Incubadora de Tiras de Reagente

Controle cTnI

Armazenamento e estabilidade

Selado: O kit deve ser armazenado em 10-30 ℃, válido por 18 meses.

Aberto: O cartucho deve ser usado dentro de 1 hora depois que sua embalagem for aberta

Avisos e Precauções

Para em vitro uso diagnóstico.

O folheto informativo deve ser seguido com atenção. A confiabilidade dos resultados do teste não pode ser garantida se houver desvios do folheto informativo.

Precauções de segurança

CUIDADO: Este produto requer o manuseio de amostras humanas. Recomenda-se que todos os materiais de origem humana sejam considerados potencialmente infecciosos e sejam manuseados de acordo com o Padrão OSHA sobre Patógenos Transmitidos pelo Sangue. O Nível de Biossegurança 211 ou outras práticas de biossegurança apropriadas devem ser usados ​​para materiais que contenham ou sejam suspeitos de conter agentes infecciosos.

Medidas de proteção apropriadas devem ser tomadas no processo de coleta, processamento, armazenamento, mistura da amostra e teste; assim que a amostra e o reagente entrarem em contato com a pele, lave com água em abundância; se ocorrer irritação ou erupção na pele, consulte um médico.

Amostras, cartuchos usados ​​e pontas descartáveis ​​podem ser potencialmente infecciosos. Métodos adequados de manuseio e descarte devem ser estabelecidos pelo laboratório de acordo com os regulamentos locais.

Precauções de manuseamento

Não use o kit após a data de validade. A data de produção e a data de validade estão na etiqueta.

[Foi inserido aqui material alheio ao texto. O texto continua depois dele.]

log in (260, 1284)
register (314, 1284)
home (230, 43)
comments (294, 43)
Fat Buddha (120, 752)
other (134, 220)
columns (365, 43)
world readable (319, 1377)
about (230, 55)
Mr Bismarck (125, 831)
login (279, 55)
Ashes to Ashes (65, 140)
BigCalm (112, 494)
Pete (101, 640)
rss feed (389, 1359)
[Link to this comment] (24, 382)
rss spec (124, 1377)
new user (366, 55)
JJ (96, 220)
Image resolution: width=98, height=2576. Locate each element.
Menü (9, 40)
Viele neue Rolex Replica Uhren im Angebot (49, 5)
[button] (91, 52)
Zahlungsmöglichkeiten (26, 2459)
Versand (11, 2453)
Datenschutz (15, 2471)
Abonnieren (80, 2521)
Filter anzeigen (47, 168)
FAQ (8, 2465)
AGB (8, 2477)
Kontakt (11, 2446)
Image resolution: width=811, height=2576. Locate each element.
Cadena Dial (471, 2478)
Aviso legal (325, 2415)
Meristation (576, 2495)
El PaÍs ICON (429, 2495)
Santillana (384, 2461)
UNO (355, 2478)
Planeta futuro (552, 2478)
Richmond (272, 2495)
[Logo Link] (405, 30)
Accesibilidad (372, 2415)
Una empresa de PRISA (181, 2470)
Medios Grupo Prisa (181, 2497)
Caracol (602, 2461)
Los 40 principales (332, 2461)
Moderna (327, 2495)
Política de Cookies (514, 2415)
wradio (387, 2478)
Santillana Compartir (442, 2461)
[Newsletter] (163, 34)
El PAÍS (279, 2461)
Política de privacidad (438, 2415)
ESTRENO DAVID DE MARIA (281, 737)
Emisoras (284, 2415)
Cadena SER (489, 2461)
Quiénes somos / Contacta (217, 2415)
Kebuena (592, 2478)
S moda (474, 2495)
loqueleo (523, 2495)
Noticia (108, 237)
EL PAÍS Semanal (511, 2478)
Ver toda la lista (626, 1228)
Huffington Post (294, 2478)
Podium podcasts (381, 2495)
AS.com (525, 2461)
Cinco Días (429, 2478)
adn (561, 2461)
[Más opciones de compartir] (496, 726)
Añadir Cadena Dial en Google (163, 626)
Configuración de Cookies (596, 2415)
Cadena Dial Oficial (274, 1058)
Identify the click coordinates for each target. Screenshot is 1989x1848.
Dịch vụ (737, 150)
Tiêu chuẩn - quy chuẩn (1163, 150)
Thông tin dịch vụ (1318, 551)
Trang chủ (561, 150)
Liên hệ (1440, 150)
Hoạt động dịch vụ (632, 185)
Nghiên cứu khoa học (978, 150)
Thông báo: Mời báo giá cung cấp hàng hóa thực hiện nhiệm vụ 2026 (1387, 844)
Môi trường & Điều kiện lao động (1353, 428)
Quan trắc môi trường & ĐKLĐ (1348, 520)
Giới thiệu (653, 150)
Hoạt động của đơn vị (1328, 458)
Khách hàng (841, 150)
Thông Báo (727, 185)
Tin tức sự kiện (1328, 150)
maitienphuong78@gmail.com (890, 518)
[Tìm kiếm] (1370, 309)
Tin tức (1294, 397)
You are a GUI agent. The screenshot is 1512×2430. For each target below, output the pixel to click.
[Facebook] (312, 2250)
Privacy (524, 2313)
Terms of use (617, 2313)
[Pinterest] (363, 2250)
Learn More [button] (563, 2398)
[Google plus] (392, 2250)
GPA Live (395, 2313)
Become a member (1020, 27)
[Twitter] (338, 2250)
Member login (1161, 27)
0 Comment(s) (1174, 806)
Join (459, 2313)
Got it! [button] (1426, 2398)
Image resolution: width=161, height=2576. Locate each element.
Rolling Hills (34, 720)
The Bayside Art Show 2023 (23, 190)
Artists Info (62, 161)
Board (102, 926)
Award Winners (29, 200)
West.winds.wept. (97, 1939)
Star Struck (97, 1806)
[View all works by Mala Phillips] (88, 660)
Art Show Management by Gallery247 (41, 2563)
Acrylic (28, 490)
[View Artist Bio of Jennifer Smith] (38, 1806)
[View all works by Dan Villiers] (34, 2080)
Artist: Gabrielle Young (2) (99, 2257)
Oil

Lotes diferentes de diluente de amostra, cartões de calibração e cartuchos não podem ser misturados.

O cartucho é descartável e não pode ser reutilizado.

Por favor, não use kit ou cartucho obviamente danificado.

Não insira o cartucho umedecido por outros líquidos no analisador, para não danificar e poluir o instrumento.

Evite altas temperaturas no laboratório.

O cartão de calibração e o analisador quantitativo de imunofluorescência devem ficar longe de ambientes vibráteis e eletromagnéticos quando usados. Uma leve vibração do instrumento é normal. Não retire o cartucho durante o teste.

Para evitar contaminação, use luvas limpas ao operar com kits e amostras.

Para uma discussão detalhada sobre as precauções de manuseio durante a operação do sistema, consulte as informações de serviço do NORMAN.

Coleta e preparação de amostras

O soro deve ser coletado em tubos padrão ou tubo de pró-coagulação preenchido com gel de separação. A amostra deve ser testada imediatamente. Caso contrário, armazene a amostra em 2-8 ℃; Se o teste atrasar mais de 24 horas, armazene a amostra a -20 ℃ ou embaixo.

Amostras inativadas por calor e hemólise devem ser abandonadas. Se houver precipitação no soro, deve-se centrifugar antes do teste.

As amostras devem atingir a temperatura ambiente (10-30 ℃) antes do teste. A amostra criopreservada só pode ser usada após fusão completa, reaquecimento e mistura. Evite repetir amostras de congelamento e descongelamento.

Procedimento

Preparação

Instalação de o analisador quantitativo de imunofluorescência（ NRM-FI-1000） e incubadora de tiras de reagente

Por favor, leia o manual do operador do analisador quantitativo de imunofluorescência （NRM-FI-1000） e da incubadora de tiras de reagente cuidadosamente antes de usar.

Cartão de Calibração instalação

Cada caixa contém um cartão de calibração específico do lote para corrigir o desvio de lote para lote.

Ligue a chave liga / desliga, de acordo com o prompt de autoteste do sistema, aguardando que o instrumento exiba a interface principal.

Pressione “Gerenciamento de Ensaio”.

Insira o cartão de calibração no slot de cartão seguindo a direção da seta e pressione “Ler”. Confirme o número do lote do cartão de calibração com as informações relevantes do reagente e pressione “Ok”.

Pressione “Retornar” para a interface principal.

Cartucho

O cartucho deve atingir a temperatura ambiente antes de ser aberto.

Procedimento de teste

Remova o cartucho (após atingir a temperatura ambiente), extraia 90μL da amostra para o poço e incube-o por 15 minutos na incubadora de tiras reagentes.

Após a incubação, insira o cartucho no analisador quantitativo de imunofluorescência （NRM-FI-1000） usando as setas do cartucho como guia e clique em iniciar, então o instrumento fará a varredura do cartucho automaticamente.